In the case of OMG, Inc. vs U.S. and Mid Continent Steel & Wire, what was in question was whether “zinc anchors” imported from Vietnam should be included under the “Steel Nail” anti-trust Order.
The “zinc anchors” are used to attach items to concrete walls. Unlike a nail which is driven by a hammer to attach an item, the USITC Opinion noted, “OMG’s anchors are “inserted into predrilled holes ½ inch deeper than the Zinc Anchor embedment… A hammer is then used to strike the steel pin, which expands the zinc body into firm contact with the materials to be fastened.”

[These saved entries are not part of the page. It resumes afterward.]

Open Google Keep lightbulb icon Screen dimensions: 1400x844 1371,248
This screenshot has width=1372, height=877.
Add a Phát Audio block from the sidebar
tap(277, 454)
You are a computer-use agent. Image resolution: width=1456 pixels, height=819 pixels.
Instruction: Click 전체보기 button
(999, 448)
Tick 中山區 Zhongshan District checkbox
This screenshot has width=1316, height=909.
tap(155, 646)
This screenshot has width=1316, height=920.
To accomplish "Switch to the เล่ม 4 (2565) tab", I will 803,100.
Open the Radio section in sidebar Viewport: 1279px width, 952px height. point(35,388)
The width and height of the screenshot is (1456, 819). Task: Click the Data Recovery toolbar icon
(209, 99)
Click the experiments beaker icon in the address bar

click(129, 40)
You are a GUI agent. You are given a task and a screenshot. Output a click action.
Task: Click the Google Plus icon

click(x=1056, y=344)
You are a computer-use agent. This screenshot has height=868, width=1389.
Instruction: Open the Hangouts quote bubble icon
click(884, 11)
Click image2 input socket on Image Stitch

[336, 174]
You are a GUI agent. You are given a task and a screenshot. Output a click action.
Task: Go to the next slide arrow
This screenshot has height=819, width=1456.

Back in 2014, Mid Continent Steel & Wire (“Mid Continent”) petitioned DOC to impose antidumping and countervailing duties on steel nails from China and a number of countries, including Vietnam. In July 2015, after having determined that dumping was occurring, the DOC issued the antidumping and countervailing duty Orders covering certain steel nails from Vietnam. The “scope” of the ruling included the critical statement:
“Certain steel nails may consist of a one-piece construction or be constructed of two or more pieces. Certain steel nails may be produced from any type of steel, and may have any type of surface finish, head type, shank, point type and shaft diameter. Finishes include, but are not limited to, coating in vinyl, zinc (galvanized, including but not limited to electroplating or hot dipping one or more times), phosphate, cement, and paint.”
OMG filed a request with DOC on August 5, 2016, for a scope ruling that its zinc anchors should be excluded from the scope of the Orders. OMG argued its anchors were not nails and thus did not fall within the DOC’s scope of orders and that “Commerce’s analysis and scope determination is unsupported by substantial evidence on the record and is otherwise not in accordance with law.”
However, on February 6, 2017, the DOC issued its Final Scope Ruling, in which it determined that OMG’s zinc anchors were “unambiguously within the scope of the Orders based upon the “plain meaning of the Orders.”
Following the DOC decision, on June 29, 2017, OMG then filed a complaint with the USITC contesting the Final Scope Ruling naming the U.S. Government as the defendant and Mid Continent Steel & Wire, defendant-intervenor.
So, What is a Nail?
On May 29th 2018, US ITC Judge Gary S. Katzmann in his Opinion of OMG, Inc. vs U.S. and Mid Continent Steel & Wire, began his remarks with the following comment; “A prominent psychologist [Abraham Maslow] once suggested that it must be tempting ‘if the only tool you have is a hammer to treat everything as if it were a nail.’” Wryly adding that OMG believes the DOC “made such an error.”
Judge Katzmann, besides taking into account the parameters of the legal arguments of the question of “what is a nail”, noted the Court “in determining the common meaning of a term, courts may and do consult dictionaries, scientific authorities, and other reliable sources of information, including testimony of record.” In layman’s’ terms, does the product fit the colloquial description and usage of a “nail”?
In the end the Court concluded that “the product at issue is not a nail within the plain meaning of the word “nail” and is, therefore, outside the scope of the Orders.”
While the Court’s decision was a win for commonsense, the case illustrates the complexity of the Customs’ regulatory regime. And it is worth pondering if this much time and money went into defining a nail, what happens as the number of disputed products exponentially grows? Do we have the tools to handle it?